E aí, cambada de viciados em internet! Deadpool na área, pronto pra descer a lenha num dos maiores enigmas da vida moderna: por que diabos a gente abre o YouTube sem saber o que quer ver?
Sério, é uma coisa bizarra. Você tá lá, de boa, pensando na vida, nas contas pra pagar, se o chimichanga de ontem foi uma boa ideia... e de repente, PUM! A vontade incontrolável de abrir o YouTube. Mas pra quê? Ninguém sabe. É como entrar numa geladeira aberta sem lembrar o que foi buscar, só pra ficar parado olhando pro nada.
Aí começa a dança. Rolando pra cima, rolando pra baixo. Vídeos de gatos fofos? Já vi. Teoria da conspiração sobre o Pikachu? Talvez depois. Gameplay de um jogo que você nem tem? Que tédio. Tutorial de como fazer macarrão instantâneo com requeijão e ovo? Hmm, interessante, mas não agora.
É o consumo automático, meus amigos. O algoritmo te conhece melhor do que sua mãe. Ele sabe que você gosta de vídeos de gente caindo, de resenhas de produtos que você nunca vai comprar e de documentários sobre a vida secreta dos pinguins imperadores. E ele te joga tudo na sua cara, esperando que você morda a isca.
E a gente morde! Ah, se morde. Vemos vídeos de 15 minutos sobre como a Terra é plana (spoiler: não é), assistimos a compilações de fails que nos deixam com vergonha alheia e, quando menos esperamos, já se passaram duas horas.
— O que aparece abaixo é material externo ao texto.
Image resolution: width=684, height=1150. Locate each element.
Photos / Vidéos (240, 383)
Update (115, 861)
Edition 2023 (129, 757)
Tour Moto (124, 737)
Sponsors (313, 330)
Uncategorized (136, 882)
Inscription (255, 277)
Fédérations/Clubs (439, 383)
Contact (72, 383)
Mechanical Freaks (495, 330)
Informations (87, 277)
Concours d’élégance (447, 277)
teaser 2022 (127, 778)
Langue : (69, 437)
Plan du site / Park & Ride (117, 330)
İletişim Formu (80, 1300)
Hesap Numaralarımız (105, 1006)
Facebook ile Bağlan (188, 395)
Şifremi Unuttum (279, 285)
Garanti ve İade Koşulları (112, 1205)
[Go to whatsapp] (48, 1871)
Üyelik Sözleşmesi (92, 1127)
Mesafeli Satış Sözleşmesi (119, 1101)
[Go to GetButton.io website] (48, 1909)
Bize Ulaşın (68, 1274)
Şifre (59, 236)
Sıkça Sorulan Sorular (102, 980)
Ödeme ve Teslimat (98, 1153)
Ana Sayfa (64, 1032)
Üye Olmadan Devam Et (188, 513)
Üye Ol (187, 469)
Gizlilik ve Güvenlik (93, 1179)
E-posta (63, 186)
Duas horas que poderiam ter sido usadas pra aprender a tocar ukulele, conquistar o mundo ou, sei lá, dar uma olhada na janela.
É a síndrome do scroll infinito. A mente entra em piloto automático. Não é mais sobre assistir algo específico, é sobre o ato de assistir. É um ritual. Um vício. Uma forma de procrastinação glorificada. A gente não quer informação, a gente quer distração. E o YouTube é a maior fonte de distração já criada pela humanidade, superando até mesmo a minha habilidade de quebrar a quarta parede.
E o pior é que a gente sabe que isso é uma perda de tempo. Aquele sentimento de culpa que bate depois? É o seu cérebro gritando: "Seu inútil! Podia tá fazendo algo produtivo!". Mas aí você pensa: "Ah, só mais um vídeo...". E o ciclo se repete. É um loop infernal, pessoal!
A questão é: o que isso diz sobre nós? Será que estamos tão entediados com a vida real que precisamos dessa enxurrada de conteúdo superficial? Será que o algoritmo nos tornou preguiçosos demais pra pensar no que queremos?
Talvez a solução seja simples: antes de abrir o YouTube, pergunte-se: "O que eu REALMENTE quero ver?". Se a resposta for "nada", talvez seja hora de fechar o computador e ir comer um taco. Ou quem sabe, assistir a um filme. Ou ler um livro. Ou sei lá, lutar contra um supervilão. Qualquer coisa que não envolva ficar hipnotizado pela tela por horas a fio.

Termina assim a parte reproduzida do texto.